12. An air transportation system having an extended tunnel according to claim 11, wherein:

the tension device (165) is arranged above the core platform (1), and further comprises:

a cable (164) disposed between the tension devices (165) of the linking member;

The pulling device (165) pulls the cable (164) and can enable the linkage component to lose the clamping force of the clamp (172) so as to enable the brake disc (171) to freely rotate.

13. The air transportation system with extension tunnel of claim 12, wherein the linkage component comprises:

four coupling rods (1731) that are hinged to each other in the same plane so that any one coupling rod (1731) can be rotated relative to the remaining coupling rods (1731);

the ratchet device (1733) is arranged among the four linkage rods, the ratchet device (1733) is in a locking state, the relative positions of the four linkage rods can be limited, and the clamping force of the clamp (172) on the brake disc (171) is kept until the ratchet device (1733) is released;

a cable (164) connected to the tension device (165), one end facing away from the tension device (165) being connected to the ratchet device (1733) for release of the ratchet device (1733);

any of the coupling rods (1731) is connected to the clamp (172) for driving the clamping action of the clamp (172).

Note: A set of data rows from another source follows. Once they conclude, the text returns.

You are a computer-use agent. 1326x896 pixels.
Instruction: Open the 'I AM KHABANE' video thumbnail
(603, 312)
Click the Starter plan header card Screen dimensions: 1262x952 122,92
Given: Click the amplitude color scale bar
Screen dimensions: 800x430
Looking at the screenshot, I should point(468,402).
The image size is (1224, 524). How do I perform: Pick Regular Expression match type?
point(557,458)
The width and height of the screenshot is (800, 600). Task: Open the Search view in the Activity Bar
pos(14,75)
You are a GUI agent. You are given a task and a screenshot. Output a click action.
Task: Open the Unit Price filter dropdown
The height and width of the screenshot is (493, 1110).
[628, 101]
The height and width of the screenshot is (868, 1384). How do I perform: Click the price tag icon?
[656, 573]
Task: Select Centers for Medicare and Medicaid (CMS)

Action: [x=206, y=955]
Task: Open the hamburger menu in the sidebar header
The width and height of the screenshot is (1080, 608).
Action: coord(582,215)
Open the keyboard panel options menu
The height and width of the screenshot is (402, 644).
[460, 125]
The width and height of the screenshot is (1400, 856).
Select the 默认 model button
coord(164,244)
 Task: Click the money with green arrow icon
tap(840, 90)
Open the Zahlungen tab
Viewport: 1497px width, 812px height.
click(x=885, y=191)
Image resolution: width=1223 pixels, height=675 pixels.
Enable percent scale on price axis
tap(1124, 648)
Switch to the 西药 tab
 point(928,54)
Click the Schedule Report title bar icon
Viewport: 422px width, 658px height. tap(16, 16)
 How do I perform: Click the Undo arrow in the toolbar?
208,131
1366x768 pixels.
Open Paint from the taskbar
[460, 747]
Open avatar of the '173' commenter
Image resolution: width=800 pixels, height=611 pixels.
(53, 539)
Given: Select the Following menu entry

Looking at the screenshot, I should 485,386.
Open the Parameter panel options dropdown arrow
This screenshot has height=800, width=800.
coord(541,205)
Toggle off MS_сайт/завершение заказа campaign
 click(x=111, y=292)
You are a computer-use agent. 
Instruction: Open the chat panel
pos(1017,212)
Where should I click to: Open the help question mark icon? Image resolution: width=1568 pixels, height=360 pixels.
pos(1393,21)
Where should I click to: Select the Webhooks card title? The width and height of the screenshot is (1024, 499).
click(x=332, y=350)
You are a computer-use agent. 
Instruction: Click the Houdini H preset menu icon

14. The air transportation system with extended tunnel of claim 1, further comprising:

a rear column (231) vertically arranged on the side of the core platform (1) close to the extending direction of the bridge (2), wherein a lower pulley (234) is arranged at the lower end of the rear column (231), and an upper pulley (235) is arranged at the upper end of the rear column (231);

A front column (232) vertically arranged at the front end of the bridge (2) in the extending direction;

one end of the traction rope (233) is fixed at the end part of the bridge (2), and the other end of the traction rope is fixed at the upper end of the front column (232), and the middle part of the traction rope (233) extends to sequentially bypass the lower pulley (234) and is in Z-shaped transmission with the upper pulley (235).

15. The air transportation system with extended tunnel of claim 1, further comprising:

the fixed-length steel wire (241) is obliquely fixed between the upper end of the rear column (231) and the core platform (1);

a reel assembly (243) fixed to the upper end of the rear column (231);

a retractable wire (244) connected at one end to the reel assembly (243) and at the other end to the extension end of the bridge (2);

-the bridge (2) extends to an extreme position, the retractable steel wire (244) being in tension;

the bridge (2) is retracted, and the scroll component (243) drives the telescopic steel wire (244) to wind up.

16. The air transport system with extended tunnel according to claim 1, characterized in that the bridge (2) comprises a root portion (251), a middle portion (252) and a front end portion (253);

both ends of the middle part (252) are respectively hinged to the root part (251) and the front end part (253) so that the root part (251) and the front end part (253) can rotate to a preset angle relative to the middle part (252).

17. The air transport system with extended tunnel of claim 16, wherein the root portion (251), the middle portion (252), and the front end portion (253) each comprise:

a bridge deck (22) disposed along the extending direction of the bridge (2);

bridge longitudinal supports (21), two sides of the bridge deck (22) are arranged in a split mode along the extending direction of the bridge deck (22), adjacent ends of the bridge longitudinal supports (21) of the root portion (251), the middle portion (252) and the front end portion (253) are hinged to each other, and a plurality of bridge longitudinal supports (21) are vertically arranged at intervals on two sides of the bridge deck (22) of the middle portion (252).

18. An air transportation system having an extended tunnel according to claim 16, wherein: a gasket (255) is arranged in the adjacent bridge longitudinal supports (21) on the same side of the middle part (252).